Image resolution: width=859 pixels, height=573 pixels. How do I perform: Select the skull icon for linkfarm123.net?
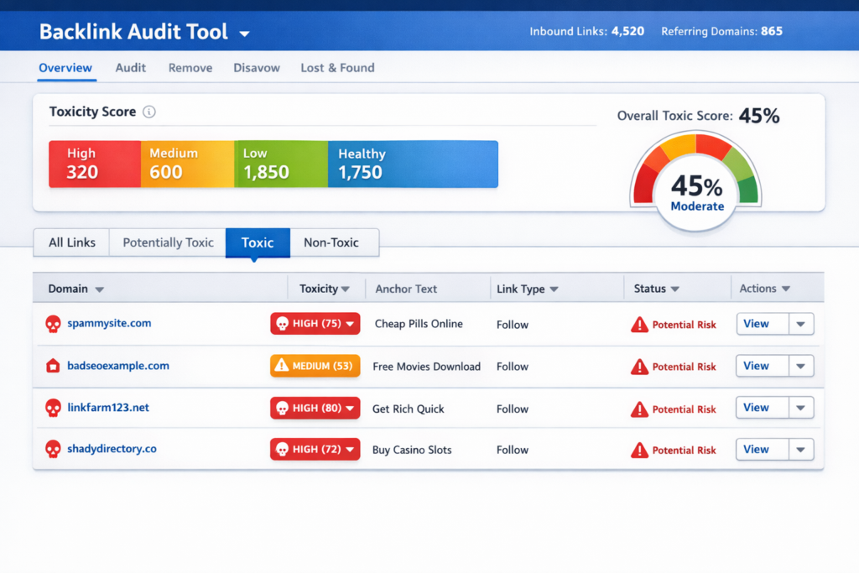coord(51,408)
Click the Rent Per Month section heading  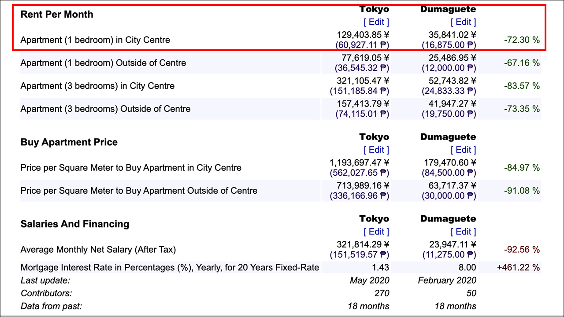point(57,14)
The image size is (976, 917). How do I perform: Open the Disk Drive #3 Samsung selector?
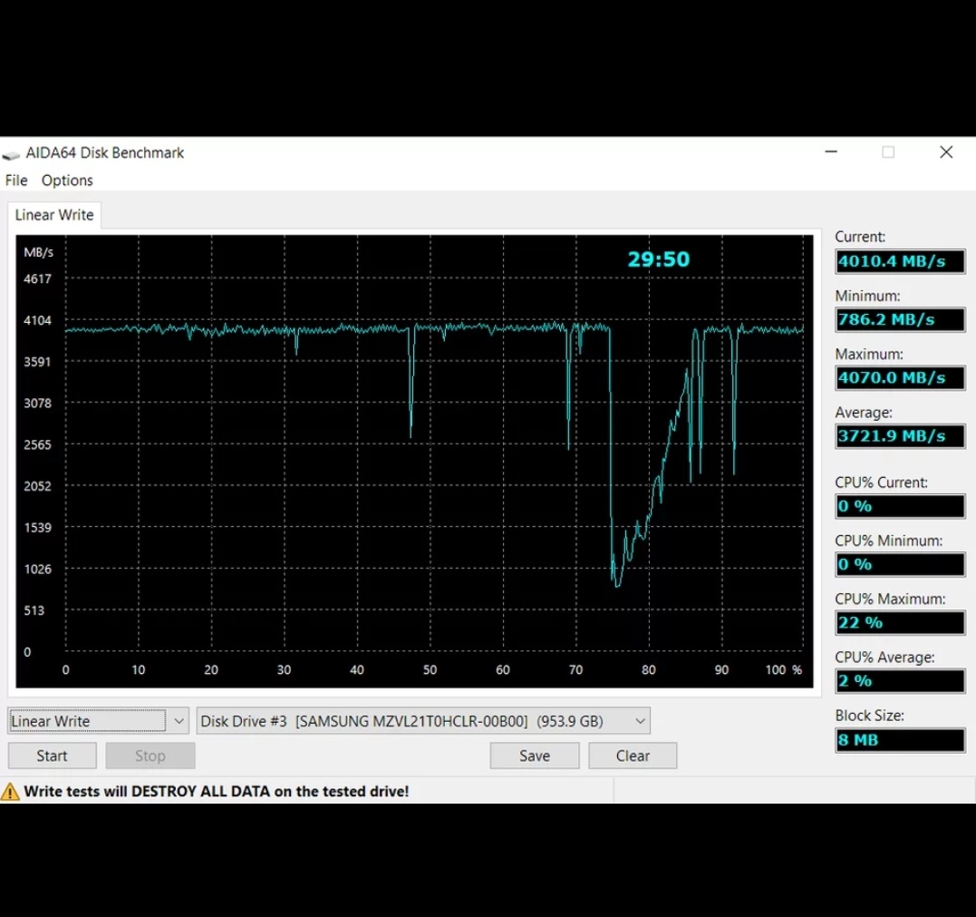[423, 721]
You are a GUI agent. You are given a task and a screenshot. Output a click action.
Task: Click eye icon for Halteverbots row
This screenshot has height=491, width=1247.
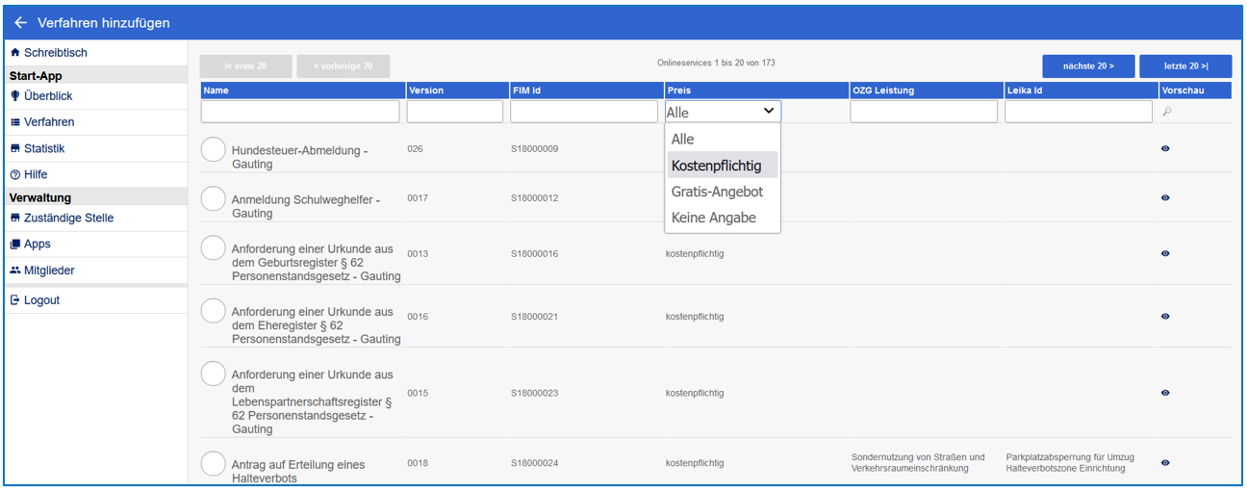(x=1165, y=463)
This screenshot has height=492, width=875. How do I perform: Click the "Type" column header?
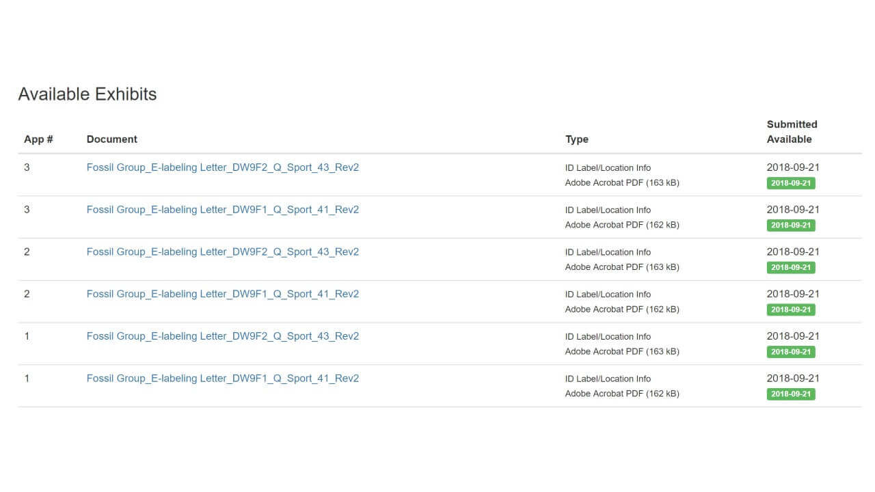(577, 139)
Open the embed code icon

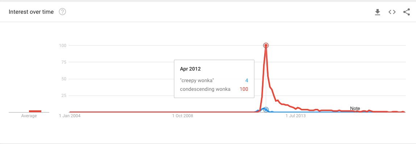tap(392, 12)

● **Required action**: Starting with the line that holds "Task: Click eye icon for Halteverbots row", copy every line exactly through the final line of the material, but skip the pictures.

● **Result of the task**:
Task: Click eye icon for Halteverbots row
This screenshot has height=491, width=1247.
(x=1165, y=463)
This screenshot has height=492, width=875. How do I perform: Click the "Type" column header?
(577, 139)
Open the embed code icon

tap(392, 12)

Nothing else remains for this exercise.